Dünya hayatının değeri dünya kavramından herkezin ne anladığına da bakmak gerekir.İnsanlar onu kendi meslek,arzu,istek,hedef ve gayelerine göre değerlendirirler herkezin hendine göre bir dünyası vardır.Dünya,bir çiftçi’ye göre ekmek-biçmek,Bir ilim adamına göre ilim alanı ,bir abide göre bir ibadet yeri,bir sarhoşa göre içme ortamı nefsinin esiri olan birine görede gönlünce eğlenme mekanıdır.Kimileri onu geçici bir zaman olarak görür ve ona göre değerlendirir.Kimileri de hiç ölmeyeceköiş gibi ona sarılır ölüm ve ötesini hesaba katmaz.[1]
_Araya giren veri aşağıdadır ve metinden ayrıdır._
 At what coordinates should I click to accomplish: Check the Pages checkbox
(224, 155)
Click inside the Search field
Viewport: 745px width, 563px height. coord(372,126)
Kadınlar, oğullar, yük yük altın ve gümüş, salma atlar, davarlar ve ekinler gibi nefsin şiddetle arzuladığı şeyler insana süslü gösterildi. Bunlar dünya hayatının geçimliğidir. Oysa asıl varılacak güzel yer ancak Allah’ın katındadır.(Al-i İmran 14)
“İnkâr edenlere gelince, onlara dünyada da, ahirette de şiddetli bir şekilde azab edeceğim. Onların hiç yardımcıları da olmayacaktır.”(Al-i İmran 56)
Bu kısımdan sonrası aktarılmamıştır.